Just recently, the group of them climbed Mt. Kilimanjaro, an effort that took 6 days to do and was a major motivator to get the project started.
Right now the project is:
FVCH has acquired 3 acres of land on the outskirts of the town of Naivasha, in the Great Rift Valley, Kenya. The land is lush and fertile, which will provide us with excellent conditions to make our home as self-sustainable as possible.
We plan to build up to 6 homes and a community centre on our land. Each house will act as an individual home, with up to 10 children (boys and girls) and a house mama. Each home will comprise of male and female bed and bathrooms, a bedroom for the house mama, living area, dining room, kitchen, store and laundry.
There will also be a two storey community centre with two training classroom, a library, computer room, TV/DVD room and a small medical clinic/store downstairs and an office and volunteer wing upstairs.
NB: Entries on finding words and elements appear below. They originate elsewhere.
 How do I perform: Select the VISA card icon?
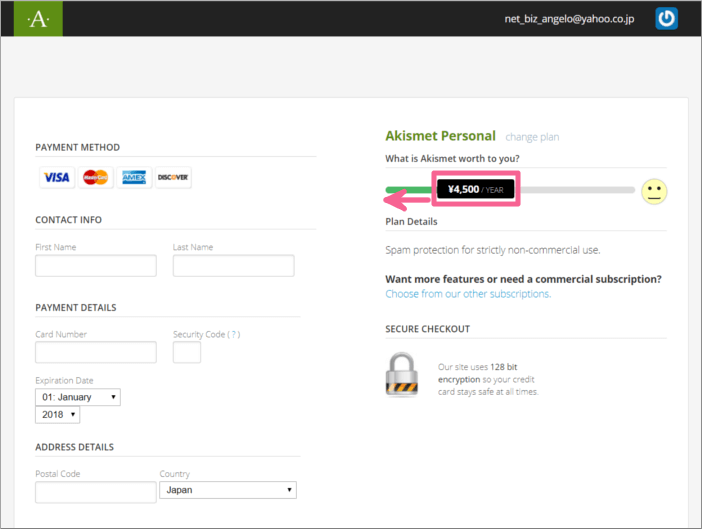coord(57,177)
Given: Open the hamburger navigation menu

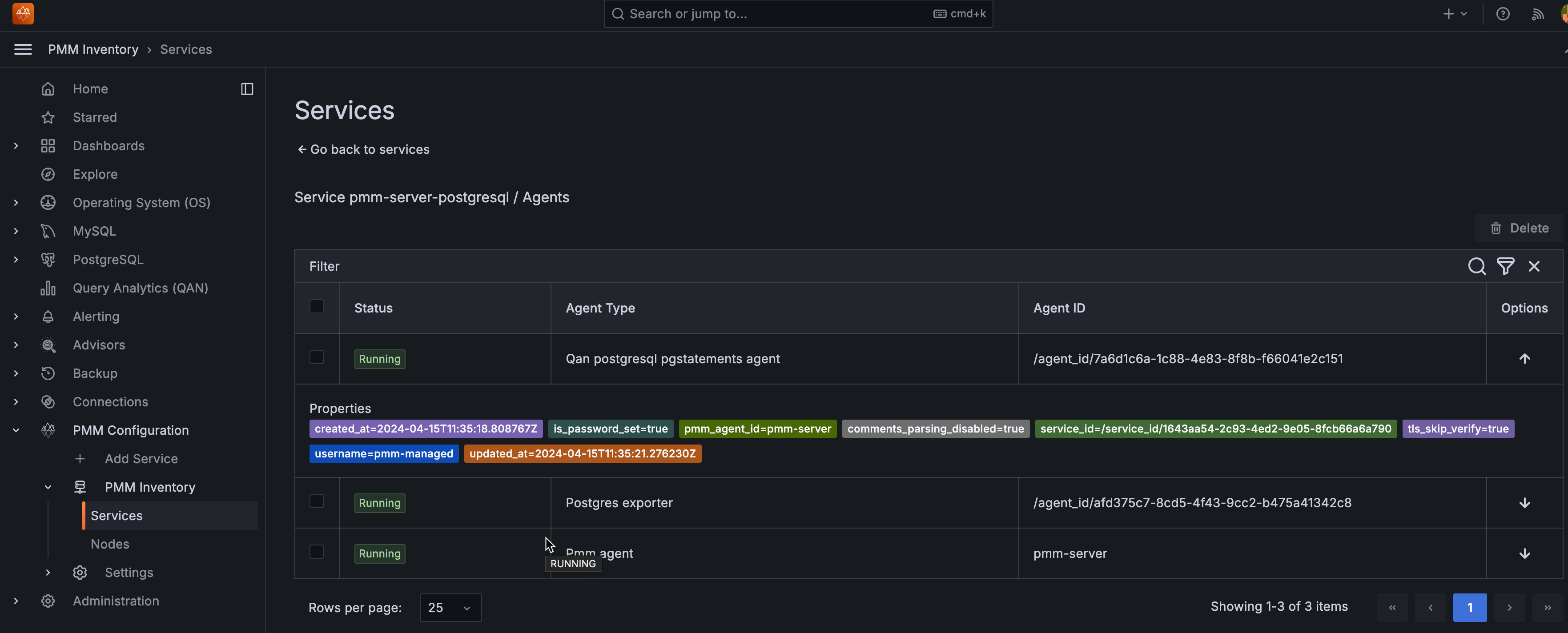Looking at the screenshot, I should [23, 49].
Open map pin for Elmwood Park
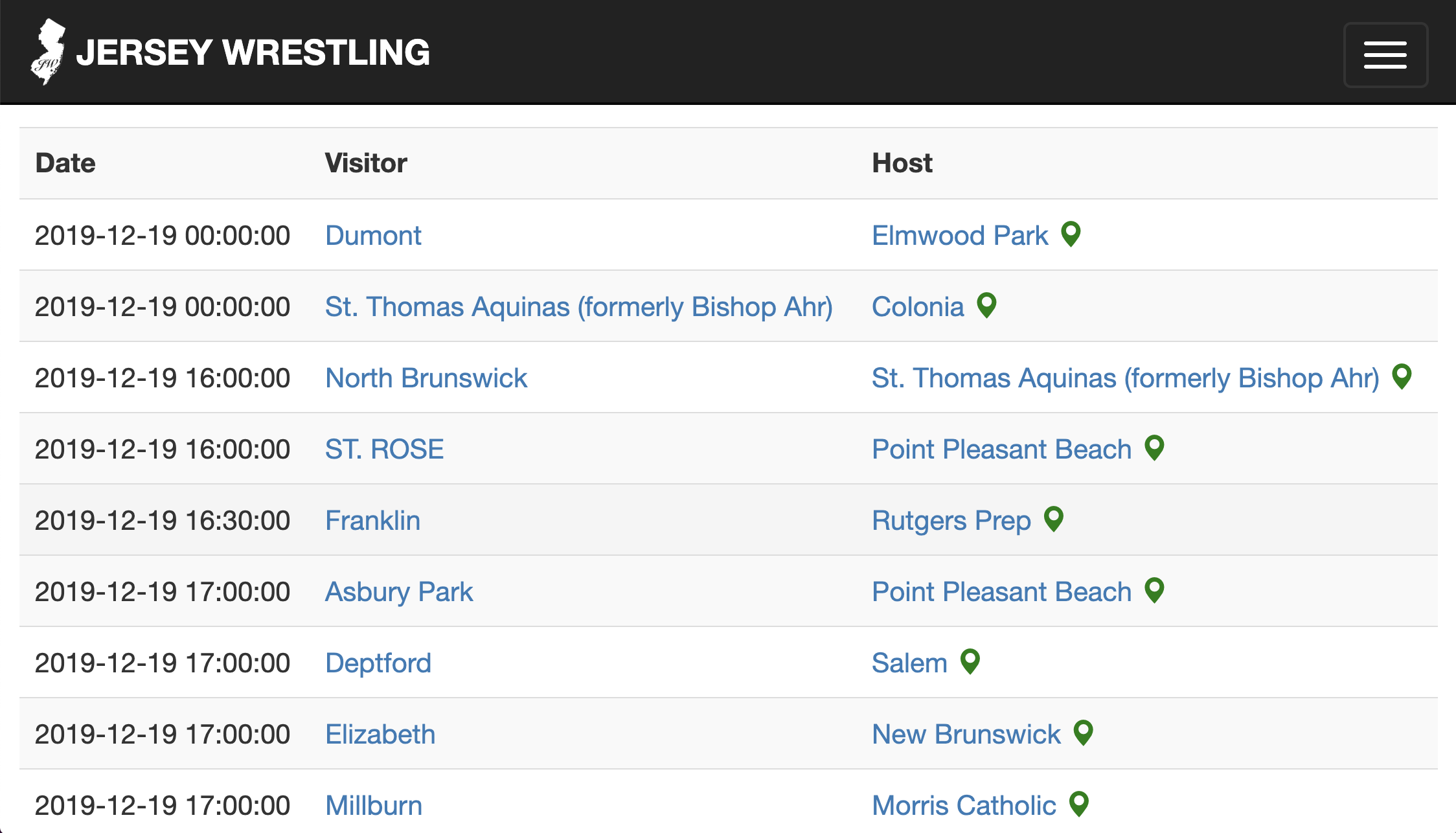 (1071, 234)
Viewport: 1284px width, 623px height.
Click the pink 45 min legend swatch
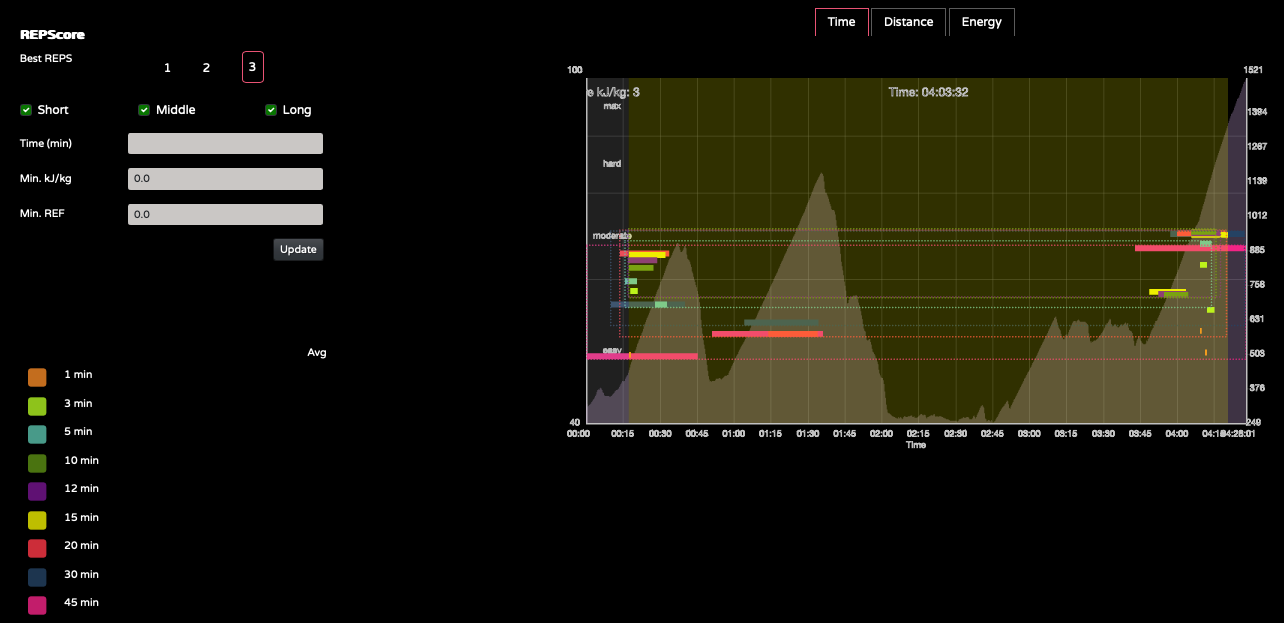click(x=37, y=605)
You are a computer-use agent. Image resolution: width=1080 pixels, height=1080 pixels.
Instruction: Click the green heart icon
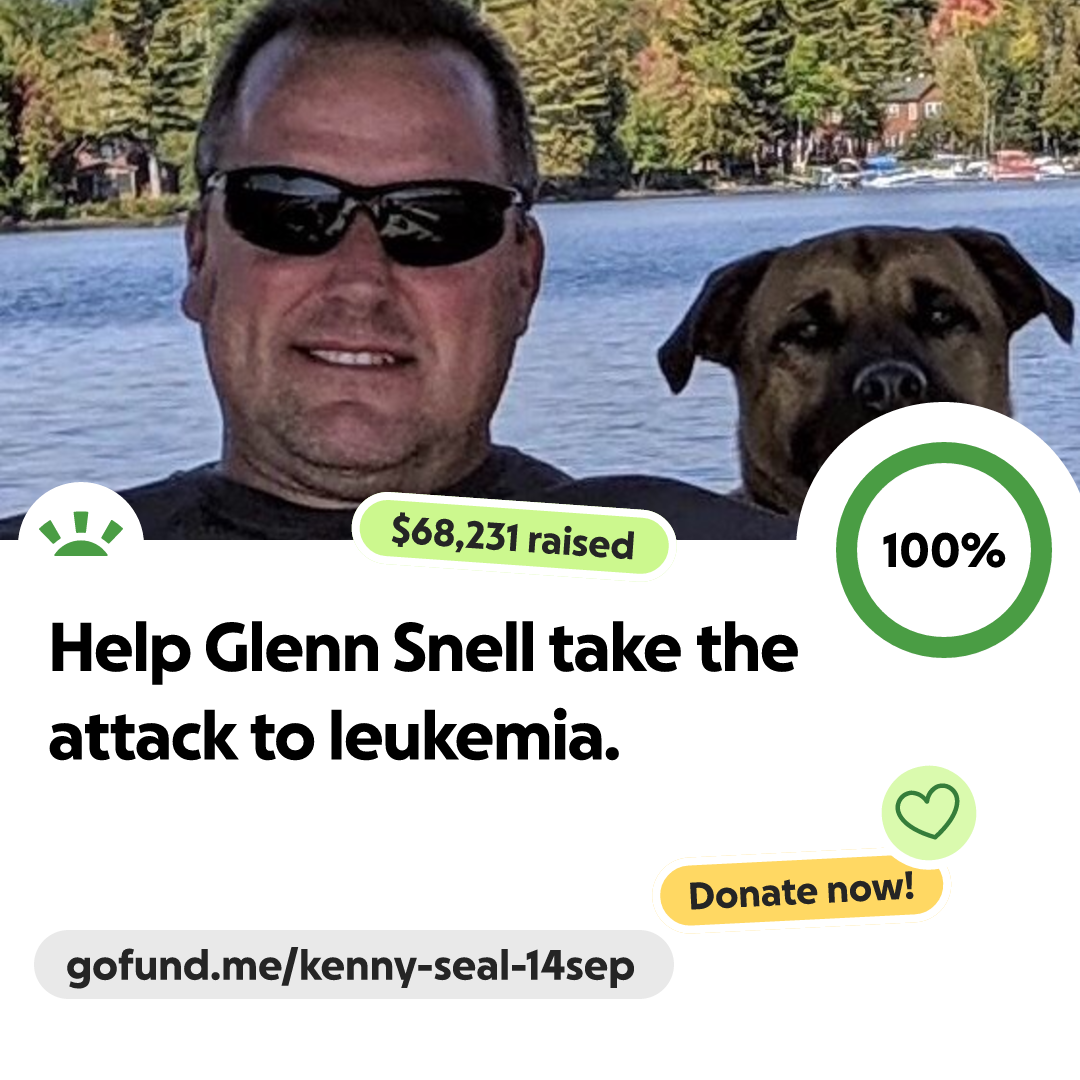point(928,812)
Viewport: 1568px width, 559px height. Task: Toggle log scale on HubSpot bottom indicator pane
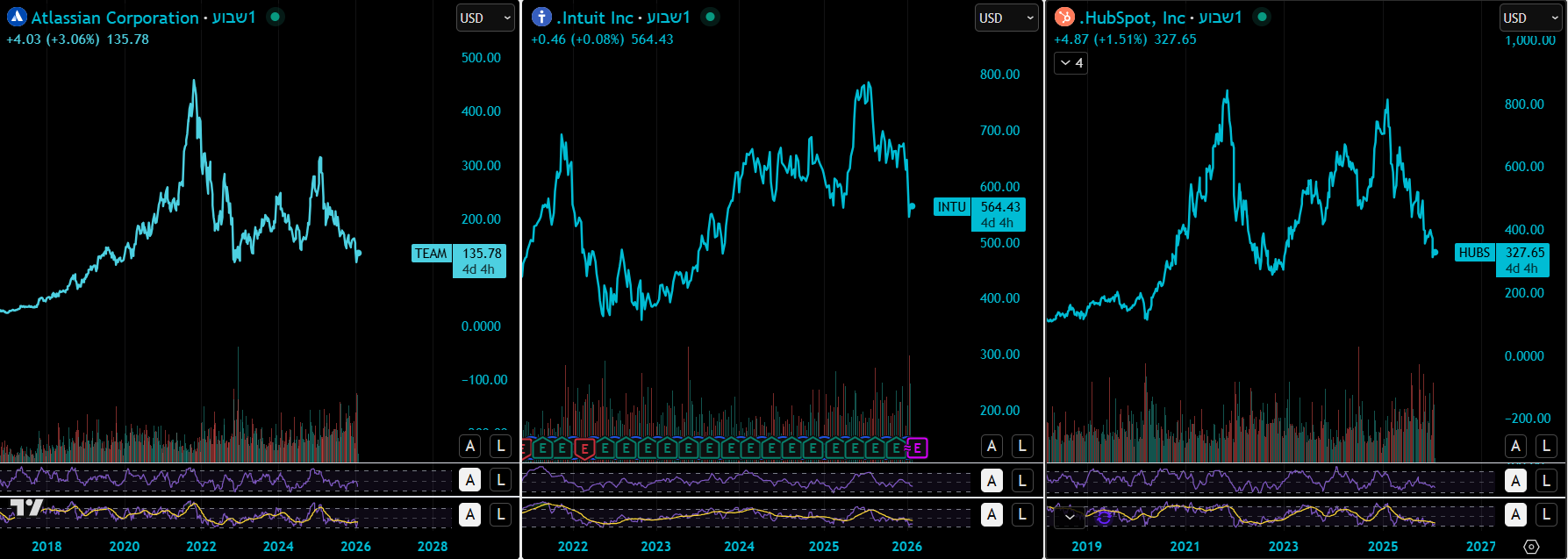click(1547, 515)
Eventually we would like to run educational class not only for our children and staff, but for the surrounding community as well.
There will also be a large playing field, a small poultry farm and a communal shamba (farm) with crops such as maize, cabbage, spinach, potatoes, carrots, bananas, and avocado and mango trees. As time progress, we would like to manage and sell our crops and eggs to provide us with more funding.
All quotes are taken from the website. I invite you to visit for more information.
Here are people attempting to make a difference. They went to Africa in the hope of doing something. Now they are making a difference and will continue to do so.
Perhaps there's hope for this planet after all.